Work required — Look below. Copy each line that has "Image" in it.

════

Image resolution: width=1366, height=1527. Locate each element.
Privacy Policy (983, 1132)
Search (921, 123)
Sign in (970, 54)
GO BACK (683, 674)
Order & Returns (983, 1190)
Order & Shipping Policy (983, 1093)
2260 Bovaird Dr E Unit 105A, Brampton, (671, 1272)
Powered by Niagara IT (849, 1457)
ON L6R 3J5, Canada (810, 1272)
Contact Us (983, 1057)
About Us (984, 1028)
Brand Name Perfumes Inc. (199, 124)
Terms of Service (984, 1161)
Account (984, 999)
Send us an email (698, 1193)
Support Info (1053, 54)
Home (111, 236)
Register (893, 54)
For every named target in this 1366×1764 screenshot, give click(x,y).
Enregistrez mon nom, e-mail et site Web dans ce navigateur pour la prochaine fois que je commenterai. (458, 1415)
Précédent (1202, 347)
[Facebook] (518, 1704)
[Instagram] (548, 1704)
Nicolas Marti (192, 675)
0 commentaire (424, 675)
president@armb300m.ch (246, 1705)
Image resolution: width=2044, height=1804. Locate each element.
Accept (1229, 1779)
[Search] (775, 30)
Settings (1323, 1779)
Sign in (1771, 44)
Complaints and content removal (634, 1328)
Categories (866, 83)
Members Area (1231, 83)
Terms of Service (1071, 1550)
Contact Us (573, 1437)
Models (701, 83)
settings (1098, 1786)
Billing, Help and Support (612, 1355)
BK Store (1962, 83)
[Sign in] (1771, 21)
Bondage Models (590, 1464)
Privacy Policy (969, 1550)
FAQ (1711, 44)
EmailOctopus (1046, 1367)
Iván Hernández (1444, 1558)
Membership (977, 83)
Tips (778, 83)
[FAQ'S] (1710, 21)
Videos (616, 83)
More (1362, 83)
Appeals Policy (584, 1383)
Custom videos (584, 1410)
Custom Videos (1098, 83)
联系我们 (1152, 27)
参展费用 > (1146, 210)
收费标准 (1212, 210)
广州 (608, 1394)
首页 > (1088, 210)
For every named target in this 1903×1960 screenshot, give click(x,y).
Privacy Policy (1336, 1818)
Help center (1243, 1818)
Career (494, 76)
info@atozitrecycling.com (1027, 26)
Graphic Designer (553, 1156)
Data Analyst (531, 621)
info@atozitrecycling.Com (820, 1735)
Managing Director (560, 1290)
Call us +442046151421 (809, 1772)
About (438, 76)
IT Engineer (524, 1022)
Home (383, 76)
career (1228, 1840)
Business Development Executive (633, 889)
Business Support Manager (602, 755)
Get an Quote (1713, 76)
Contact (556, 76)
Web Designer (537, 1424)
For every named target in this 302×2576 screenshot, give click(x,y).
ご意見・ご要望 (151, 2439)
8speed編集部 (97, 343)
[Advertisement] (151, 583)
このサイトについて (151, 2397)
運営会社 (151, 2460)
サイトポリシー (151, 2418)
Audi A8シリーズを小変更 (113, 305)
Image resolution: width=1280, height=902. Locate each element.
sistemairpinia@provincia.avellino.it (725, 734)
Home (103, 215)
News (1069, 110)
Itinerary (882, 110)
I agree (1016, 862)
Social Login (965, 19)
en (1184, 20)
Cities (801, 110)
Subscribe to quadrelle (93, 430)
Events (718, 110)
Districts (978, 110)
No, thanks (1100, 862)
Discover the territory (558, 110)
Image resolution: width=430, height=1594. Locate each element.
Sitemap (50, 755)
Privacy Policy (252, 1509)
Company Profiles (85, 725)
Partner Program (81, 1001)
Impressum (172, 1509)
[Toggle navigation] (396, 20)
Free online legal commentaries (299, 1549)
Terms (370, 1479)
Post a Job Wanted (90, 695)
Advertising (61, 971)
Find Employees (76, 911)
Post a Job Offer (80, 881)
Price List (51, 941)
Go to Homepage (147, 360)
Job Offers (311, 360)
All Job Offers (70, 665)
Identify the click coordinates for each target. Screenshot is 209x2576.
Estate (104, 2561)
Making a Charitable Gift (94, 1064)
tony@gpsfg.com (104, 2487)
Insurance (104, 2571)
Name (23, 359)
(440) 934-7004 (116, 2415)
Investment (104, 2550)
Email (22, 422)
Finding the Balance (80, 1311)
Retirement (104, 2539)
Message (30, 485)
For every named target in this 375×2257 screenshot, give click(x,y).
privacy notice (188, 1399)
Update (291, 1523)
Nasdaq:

════

Answer box —
Image resolution: width=1366, height=1527. Locate each element.
Image resolution: width=2044, height=1804. Locate each element.
Image resolution: width=1280, height=902. Locate each element.
Image resolution: width=430, height=1594. Locate each element.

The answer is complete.